··· Exercise material

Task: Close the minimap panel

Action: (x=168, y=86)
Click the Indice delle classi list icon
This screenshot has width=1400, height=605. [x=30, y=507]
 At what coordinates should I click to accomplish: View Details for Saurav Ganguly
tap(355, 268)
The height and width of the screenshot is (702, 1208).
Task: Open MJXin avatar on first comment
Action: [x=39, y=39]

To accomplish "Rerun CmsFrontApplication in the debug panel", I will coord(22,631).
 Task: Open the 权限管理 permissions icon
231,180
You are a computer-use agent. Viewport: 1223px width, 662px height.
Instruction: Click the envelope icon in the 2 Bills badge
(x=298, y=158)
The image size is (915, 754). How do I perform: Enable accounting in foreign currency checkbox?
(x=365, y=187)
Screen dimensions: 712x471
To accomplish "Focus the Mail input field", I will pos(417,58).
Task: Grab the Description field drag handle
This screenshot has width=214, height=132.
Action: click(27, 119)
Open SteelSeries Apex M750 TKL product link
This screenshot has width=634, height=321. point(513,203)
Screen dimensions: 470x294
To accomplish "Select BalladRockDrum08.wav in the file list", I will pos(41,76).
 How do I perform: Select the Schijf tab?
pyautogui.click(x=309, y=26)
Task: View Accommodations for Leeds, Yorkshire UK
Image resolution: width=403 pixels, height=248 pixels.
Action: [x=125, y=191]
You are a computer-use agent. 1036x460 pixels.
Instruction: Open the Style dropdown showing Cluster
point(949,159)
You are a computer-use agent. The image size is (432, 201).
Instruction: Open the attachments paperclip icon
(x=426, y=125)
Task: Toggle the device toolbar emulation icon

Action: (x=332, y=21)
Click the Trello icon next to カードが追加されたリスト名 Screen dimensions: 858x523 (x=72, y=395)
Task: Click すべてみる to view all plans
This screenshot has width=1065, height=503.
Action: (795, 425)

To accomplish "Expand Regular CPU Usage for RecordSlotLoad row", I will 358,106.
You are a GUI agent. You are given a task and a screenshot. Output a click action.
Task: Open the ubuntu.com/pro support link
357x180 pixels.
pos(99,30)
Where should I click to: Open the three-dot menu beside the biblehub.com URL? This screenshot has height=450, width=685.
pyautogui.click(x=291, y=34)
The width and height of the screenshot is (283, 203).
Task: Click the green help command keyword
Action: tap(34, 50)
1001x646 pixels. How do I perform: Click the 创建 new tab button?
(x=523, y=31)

······

▸ **The problem**: Your task is to copy every line in the entries that holds the string "will".

▸ **Output**:
To accomplish "Rerun CmsFrontApplication in the debug panel", I will coord(22,631).
To accomplish "Focus the Mail input field", I will pos(417,58).
To accomplish "Select BalladRockDrum08.wav in the file list", I will pos(41,76).
To accomplish "Expand Regular CPU Usage for RecordSlotLoad row", I will 358,106.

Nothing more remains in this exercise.